Question

A rocket is fired from the earth towards the sun. At what distance from the earth’s centre, the gravitational force on the rocket is zero? Mass of the sun =$2\times {{10}^{30}}kg$ and mass of the earth = $6\times {{10}^{24}}kg$.
A. $2.6\times {{10}^{8}}m$
B. $3.2\times {{10}^{8}}m$
C. $3.9\times {{10}^{9}}m$
D. $2.3\times {{10}^{9}}m$

Answer 1

Hint: Rocket motion is based on Newton's third law. But we are about to use Newton’s gravitational force formula which describes the force between two particle masses. It is also known as Newton's law of universal gravitation.Let us calculate the gravitational force of both Earth and sun. Then we will equate them to satisfy the zero force condition.

Formula used: $F=\dfrac { GMm }{ { r }^{ 2 } }$

Complete step by step answer:
The law of universal gravitation states that every mass attracts every other mass in the universe with a force that is proportional to the product of the masses and inversely proportional to the square of the distance between them. It is given as,

$F=\dfrac { GMm }{ { r }^{ 2 } }$
Where, ‘G’ is the gravitational constant with value of about $6.674\times {{10}^{-11}}N$
      ‘M’ and m are the two masses in kilograms
      ‘r’ is the distance between the masses in meters
Let M1 be the mass of the sun = $2\times {{10}^{30}}kg$
And M2 be the mass of the earth = $6\times {{10}^{24}}kg$

‘r’ is the orbital distance of earth around the sun, which is equal to $1.5\times {{10}^{11}}m$.
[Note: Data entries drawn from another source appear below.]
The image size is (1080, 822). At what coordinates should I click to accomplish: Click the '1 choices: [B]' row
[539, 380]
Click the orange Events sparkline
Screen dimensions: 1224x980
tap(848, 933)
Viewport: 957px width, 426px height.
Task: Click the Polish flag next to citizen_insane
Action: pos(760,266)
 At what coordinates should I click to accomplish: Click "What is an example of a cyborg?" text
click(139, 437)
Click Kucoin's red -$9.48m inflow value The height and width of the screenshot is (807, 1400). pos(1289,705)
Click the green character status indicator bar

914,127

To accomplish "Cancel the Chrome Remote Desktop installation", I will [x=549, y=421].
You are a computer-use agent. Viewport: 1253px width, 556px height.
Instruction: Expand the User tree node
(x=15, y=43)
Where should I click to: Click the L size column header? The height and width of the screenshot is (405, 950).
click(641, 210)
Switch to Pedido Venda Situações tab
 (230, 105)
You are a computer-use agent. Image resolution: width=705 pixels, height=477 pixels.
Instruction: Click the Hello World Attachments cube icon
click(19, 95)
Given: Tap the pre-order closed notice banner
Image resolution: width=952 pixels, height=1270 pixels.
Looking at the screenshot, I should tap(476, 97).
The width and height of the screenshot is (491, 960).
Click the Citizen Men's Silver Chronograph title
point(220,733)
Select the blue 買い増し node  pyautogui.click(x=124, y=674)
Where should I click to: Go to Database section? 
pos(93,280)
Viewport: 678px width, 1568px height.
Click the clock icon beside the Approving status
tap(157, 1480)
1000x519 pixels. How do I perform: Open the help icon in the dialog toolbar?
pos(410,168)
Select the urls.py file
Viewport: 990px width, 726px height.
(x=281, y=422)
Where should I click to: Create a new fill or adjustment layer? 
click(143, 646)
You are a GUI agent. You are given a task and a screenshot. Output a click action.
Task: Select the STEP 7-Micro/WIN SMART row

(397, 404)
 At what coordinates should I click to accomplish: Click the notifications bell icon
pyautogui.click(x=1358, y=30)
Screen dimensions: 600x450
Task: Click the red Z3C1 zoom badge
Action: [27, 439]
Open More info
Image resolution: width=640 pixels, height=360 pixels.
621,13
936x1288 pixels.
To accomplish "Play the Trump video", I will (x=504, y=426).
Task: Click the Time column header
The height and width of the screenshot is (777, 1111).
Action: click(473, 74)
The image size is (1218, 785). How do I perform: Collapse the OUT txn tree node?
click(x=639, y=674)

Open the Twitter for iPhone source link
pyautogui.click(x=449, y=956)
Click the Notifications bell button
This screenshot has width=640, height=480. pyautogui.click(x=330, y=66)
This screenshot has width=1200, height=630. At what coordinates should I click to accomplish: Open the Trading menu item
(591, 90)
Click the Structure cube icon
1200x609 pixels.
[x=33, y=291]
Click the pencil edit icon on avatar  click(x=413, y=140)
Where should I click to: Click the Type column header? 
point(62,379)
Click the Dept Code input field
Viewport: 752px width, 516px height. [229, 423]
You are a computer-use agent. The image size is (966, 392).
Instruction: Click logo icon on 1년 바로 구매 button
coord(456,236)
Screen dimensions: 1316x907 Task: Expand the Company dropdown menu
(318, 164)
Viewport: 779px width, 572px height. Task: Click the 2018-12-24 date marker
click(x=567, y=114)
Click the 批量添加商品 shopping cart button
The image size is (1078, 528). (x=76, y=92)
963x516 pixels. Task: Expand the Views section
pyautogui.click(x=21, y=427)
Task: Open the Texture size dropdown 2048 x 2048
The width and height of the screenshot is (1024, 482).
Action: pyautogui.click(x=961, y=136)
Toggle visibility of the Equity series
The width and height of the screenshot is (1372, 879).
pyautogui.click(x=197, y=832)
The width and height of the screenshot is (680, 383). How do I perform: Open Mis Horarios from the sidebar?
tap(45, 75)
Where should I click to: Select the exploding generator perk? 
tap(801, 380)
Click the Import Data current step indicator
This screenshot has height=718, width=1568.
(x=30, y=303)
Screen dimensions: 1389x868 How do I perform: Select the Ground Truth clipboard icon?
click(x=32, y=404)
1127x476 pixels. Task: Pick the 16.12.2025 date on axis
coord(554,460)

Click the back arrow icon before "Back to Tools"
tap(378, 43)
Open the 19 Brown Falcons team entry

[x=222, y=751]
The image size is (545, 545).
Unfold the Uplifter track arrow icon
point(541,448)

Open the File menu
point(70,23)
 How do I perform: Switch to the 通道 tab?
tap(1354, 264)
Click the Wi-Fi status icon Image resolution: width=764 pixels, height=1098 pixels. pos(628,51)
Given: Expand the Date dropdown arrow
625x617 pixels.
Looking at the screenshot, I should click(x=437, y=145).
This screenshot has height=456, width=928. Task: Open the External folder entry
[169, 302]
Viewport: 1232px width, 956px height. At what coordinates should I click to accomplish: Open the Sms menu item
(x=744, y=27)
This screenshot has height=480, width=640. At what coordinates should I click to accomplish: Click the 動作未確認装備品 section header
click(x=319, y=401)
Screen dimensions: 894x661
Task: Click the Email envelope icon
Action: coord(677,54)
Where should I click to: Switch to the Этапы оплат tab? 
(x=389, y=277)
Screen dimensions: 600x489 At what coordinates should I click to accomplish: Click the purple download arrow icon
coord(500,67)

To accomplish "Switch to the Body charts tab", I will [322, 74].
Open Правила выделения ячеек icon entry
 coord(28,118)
We have to assume that ‘x’ is the distance from the earth’s center where the gravitational force on the rocket is zero.

Gravitational force of the earth = $\dfrac { G{ M }_{ 2 }m }{ { x }^{ 2 } }$
Gravitational force of the sun = $\dfrac { G{ M }_{ 1 }m }{ { \left( r-x \right) }^{ 2 } }$

Using Newton’s law and we are equating both the above-mentioned equations,

$\dfrac { G{ M }_{ 1 }m }{ { \left( r-x \right) }^{ 2 } } =\dfrac { G{ M }_{ 2 }m }{ { x }^{ 2 } }$
On cancelling the like terms on both sides and rearranging,
${ \left( \dfrac { r-x }{ x } \right) }^{ 2 }=\dfrac { { M }_{ 1 } }{ { M }_{ 2 } }$
Taking square root on both sides,
${ \left( \dfrac { r-x }{ x } \right) }=\sqrt { \dfrac { 2\times { 10 }^{ 30 } }{ 6\times { 10 }^{ 24 } } }$
By solving the calculations, we get

$1.5\times {{10}^{11}}-x=577.35x$
$1.5\times {{10}^{11}}=577.35x+x$
On taking ‘x’ common in the R.H.S
$1.5\times {{10}^{11}}=\left( 577.35+1 \right)x$
$x=\dfrac { 1.5\times { 10 }^{ 11 } }{ 578.35 }$
$x=2.59\times {{10}^{8}}m$
Therefore, the correct answer for the given question is option (A).

Note: The value is rounded off. At a height of 1000km from the Earth’s surface, the gravitational force on any mass will be about 75% of its value on Earth. Which means, even though a rocket reaches space, the force of gravity will still try to pull it back towards Earth.